• [WORK ORDER]: A faithful copy of the whole listing is required.

• [SUPPLIED INFORMATION]:
• • • • • • •
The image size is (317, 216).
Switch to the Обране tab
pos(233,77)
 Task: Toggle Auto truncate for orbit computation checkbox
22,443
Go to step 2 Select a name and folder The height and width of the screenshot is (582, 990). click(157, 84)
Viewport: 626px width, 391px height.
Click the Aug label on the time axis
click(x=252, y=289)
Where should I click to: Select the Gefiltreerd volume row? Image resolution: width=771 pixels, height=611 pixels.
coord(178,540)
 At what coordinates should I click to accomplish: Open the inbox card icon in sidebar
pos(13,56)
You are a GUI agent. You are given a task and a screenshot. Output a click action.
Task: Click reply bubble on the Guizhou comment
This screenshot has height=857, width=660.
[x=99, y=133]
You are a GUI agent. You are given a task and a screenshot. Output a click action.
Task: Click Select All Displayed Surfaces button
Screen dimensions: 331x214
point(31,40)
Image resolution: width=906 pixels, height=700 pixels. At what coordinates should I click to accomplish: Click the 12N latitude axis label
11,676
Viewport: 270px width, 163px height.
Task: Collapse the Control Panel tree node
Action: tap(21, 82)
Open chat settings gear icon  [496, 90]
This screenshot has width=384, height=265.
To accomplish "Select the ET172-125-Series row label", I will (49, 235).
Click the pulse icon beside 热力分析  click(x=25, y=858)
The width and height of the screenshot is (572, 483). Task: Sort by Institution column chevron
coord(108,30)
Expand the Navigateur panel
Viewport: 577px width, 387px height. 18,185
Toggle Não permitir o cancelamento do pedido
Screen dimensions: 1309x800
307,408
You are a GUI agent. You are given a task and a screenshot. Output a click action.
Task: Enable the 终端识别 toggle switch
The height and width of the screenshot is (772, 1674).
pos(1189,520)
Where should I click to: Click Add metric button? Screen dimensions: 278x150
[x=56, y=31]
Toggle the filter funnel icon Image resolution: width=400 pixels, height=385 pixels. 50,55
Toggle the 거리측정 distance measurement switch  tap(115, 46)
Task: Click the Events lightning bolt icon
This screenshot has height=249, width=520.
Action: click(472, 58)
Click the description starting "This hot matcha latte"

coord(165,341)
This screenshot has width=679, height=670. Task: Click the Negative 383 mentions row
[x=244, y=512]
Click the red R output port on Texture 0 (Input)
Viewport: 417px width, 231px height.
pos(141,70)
• • • • • • •
• [ANSWER SECTION]:
The image size is (317, 216).
Switch to the Обране tab
pos(233,77)
 Task: Toggle Auto truncate for orbit computation checkbox
22,443
Go to step 2 Select a name and folder The height and width of the screenshot is (582, 990). click(157, 84)
Viewport: 626px width, 391px height.
Click the Aug label on the time axis
click(x=252, y=289)
Where should I click to: Select the Gefiltreerd volume row? Image resolution: width=771 pixels, height=611 pixels.
coord(178,540)
 At what coordinates should I click to accomplish: Open the inbox card icon in sidebar
pos(13,56)
You are a GUI agent. You are given a task and a screenshot. Output a click action.
Task: Click reply bubble on the Guizhou comment
This screenshot has height=857, width=660.
[x=99, y=133]
You are a GUI agent. You are given a task and a screenshot. Output a click action.
Task: Click Select All Displayed Surfaces button
Screen dimensions: 331x214
point(31,40)
Image resolution: width=906 pixels, height=700 pixels. At what coordinates should I click to accomplish: Click the 12N latitude axis label
11,676
Viewport: 270px width, 163px height.
Task: Collapse the Control Panel tree node
Action: tap(21, 82)
Open chat settings gear icon  [496, 90]
This screenshot has width=384, height=265.
To accomplish "Select the ET172-125-Series row label", I will (49, 235).
Click the pulse icon beside 热力分析  click(x=25, y=858)
The width and height of the screenshot is (572, 483). Task: Sort by Institution column chevron
coord(108,30)
Expand the Navigateur panel
Viewport: 577px width, 387px height. 18,185
Toggle Não permitir o cancelamento do pedido
Screen dimensions: 1309x800
307,408
You are a GUI agent. You are given a task and a screenshot. Output a click action.
Task: Enable the 终端识别 toggle switch
The height and width of the screenshot is (772, 1674).
pos(1189,520)
Where should I click to: Click Add metric button? Screen dimensions: 278x150
[x=56, y=31]
Toggle the filter funnel icon Image resolution: width=400 pixels, height=385 pixels. 50,55
Toggle the 거리측정 distance measurement switch  tap(115, 46)
Task: Click the Events lightning bolt icon
This screenshot has height=249, width=520.
Action: click(472, 58)
Click the description starting "This hot matcha latte"

coord(165,341)
This screenshot has width=679, height=670. Task: Click the Negative 383 mentions row
[x=244, y=512]
Click the red R output port on Texture 0 (Input)
Viewport: 417px width, 231px height.
pos(141,70)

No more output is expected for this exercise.